This notation works for all standard transformers.
    > It can be use to refer to the table, even if it has not been given a name, for example in a successive operations:

In [4]:
t_new_age = t_david.select(new_age=pw.this.age).select(
    new_age_plus_7=pw.this.new_age + 7
)
pw.debug.compute_and_print(t_new_age)

            | new_age_plus_7
^8GR6BSX... | 32


In this example, it would be impossible to refer to the table obtained after the first select (with the column `new_age`) without using `pw.this` as `t_david` still refer to the initial and unmodified table.

 * **left and right notations**: similarly to the this notation, `pw.left` and `pw.right` can be used to manipulate the different tables used in a [join](#working-with-multiples-tables-union-concatenation-join).
    > `left_table.join(right_table, pw.left.C1==pw.right.C2).select(pw.left.C3, pw.right.C4)`
    
For more information about the join and the use of `pw.left` and `pw.right`, you can see the dedicated [section](#working-with-multiples-tables-union-concatenation-join) and [manual](join-manual).

 * The **star * notation**: this notation is used to select all the columns of the manipulated table. `table.select(*pw.this)` will return the full table.
It can be combined with `.without` to remove the unwanted columns:

    > In our example, instead of selecting the "name" column, we want to select all the columns except the "age" one.

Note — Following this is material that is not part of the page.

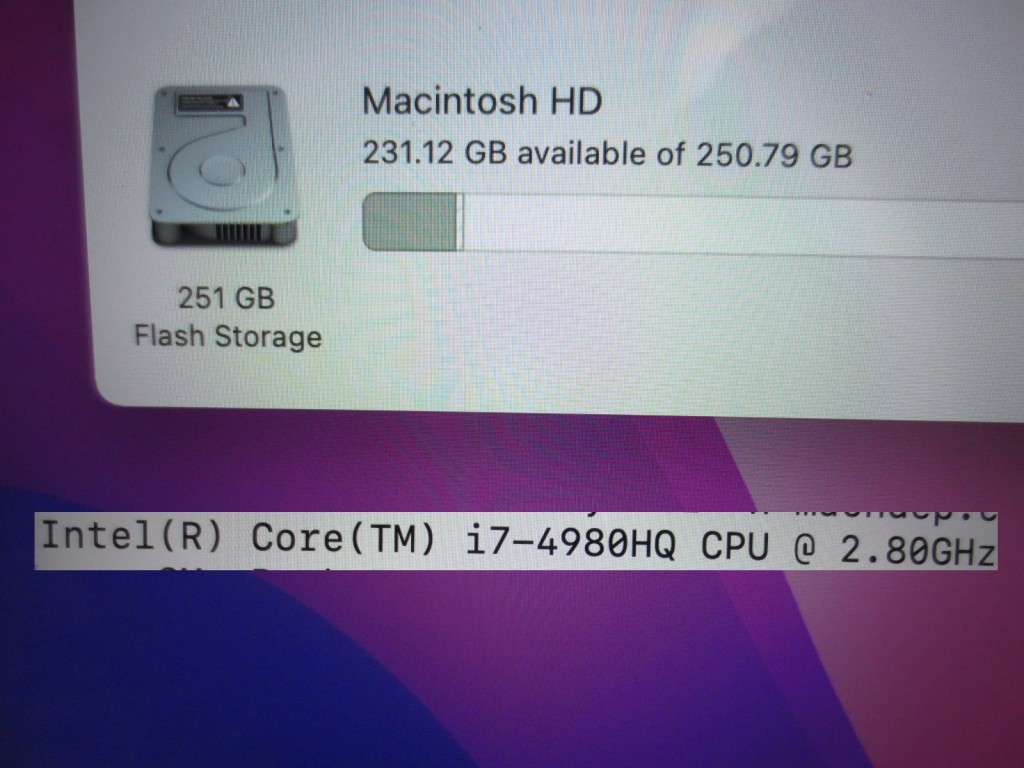Image resolution: width=1024 pixels, height=768 pixels.
Task: Click the Macintosh HD hard drive icon
Action: click(x=224, y=167)
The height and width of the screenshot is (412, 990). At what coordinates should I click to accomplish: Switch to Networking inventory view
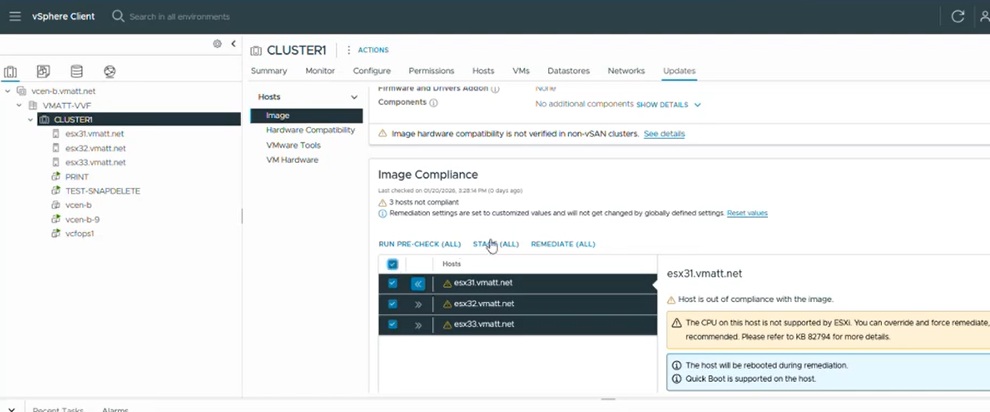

This is obtained as follows:

In [5]:
t_david.select(*pw.this.without(pw.this.age))

            | name
^8GR6BSX... | David


## Manipulating the table

In addition to `select`, Pathway provides more operators to manipulate and index the tables.

 * **Filtering**: we can use `filter` to keep rows following a given property.

In [6]:
t_age.filter(pw.this.age>30)

            | age
^YHZBTNY... | 32


 * **Reindexing**: you can change the ids (accessible by `table.id`) by using `.with_id_from()`.
We need a table with new ids:

In [7]:
t_new_ids = pw.debug.table_from_markdown(
    """
    | new_id_source
 1  | 4
 2  | 5
 3  | 6
 """
)

In [8]:
t_name.unsafe_promise_universe_is_subset_of(t_new_ids).with_id_from(t_new_ids.new_id_source)

            | name
^8GR6BSX... | Alice
^76QPWK3... | Bob
^C4S6S48... | Carole


Here we need to use `unsafe_promise_universe_is_subset_of`, you can find the explanation in our [article](https://pathway.com/developers/documentation/introduction/key-concepts) about Pathway's concepts.

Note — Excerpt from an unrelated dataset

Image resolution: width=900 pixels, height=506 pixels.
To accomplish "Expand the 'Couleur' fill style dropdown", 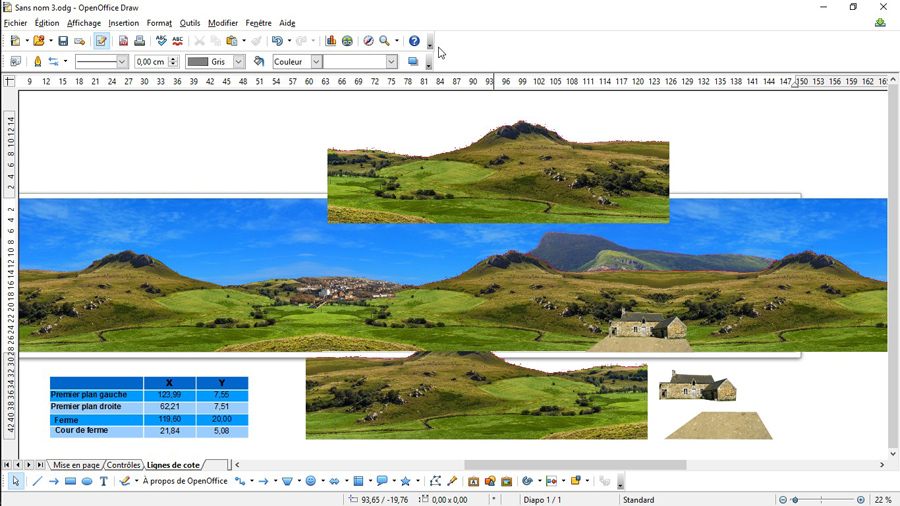I will pos(316,62).
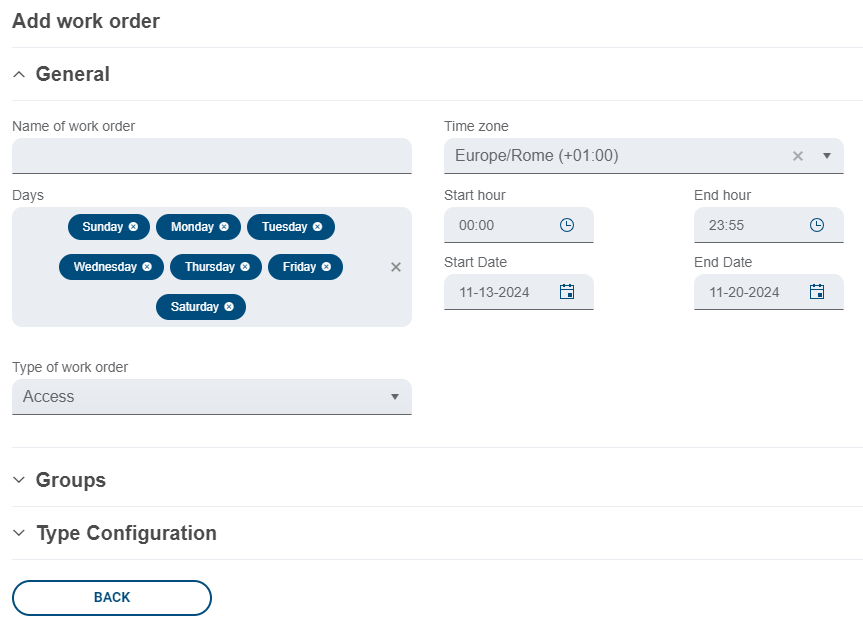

* **ix**: uses a column's values as indexes.
As an example, if we have a table containing with indexes pointing to another table, we can use this `ix` to obtain those lines:

In [9]:
t_selected_ids = pw.debug.table_from_markdown(
    """
      | selected_id
 100  | 1
 200  | 3
 """
)
t_selected_ids.select(selected=t_name.ix_ref(t_selected_ids.selected_id).name)

            | selected
^M1T2QKJ... | Alice
^9WGHV46... | Carole


* **Group-by**: we can use `groupby` to aggregate data sharing a common property and then use a reducer to compute an aggregated value.

In [10]:
t_spending = pw.debug.table_from_markdown(
    """
    | name  | amount
 1  | Bob   | 100
 2  | Alice | 50
 3  | Alice | 125
 4  | Bob   | 200
 """
)
t_spending.groupby(pw.this.name).reduce(pw.this.name, sum=pw.reducers.sum(pw.this.amount))

            | name  | sum
^TSP7EFT... | Alice | 175
^4PVZ777... | Bob   | 300


You can do groupbys on multiples columns at once (e.g. `.groupby(t.colA, t.colB)`).
The list of all the available reducers can be found [here](https://pathway.com/developers/documentation/api-docs/reducers).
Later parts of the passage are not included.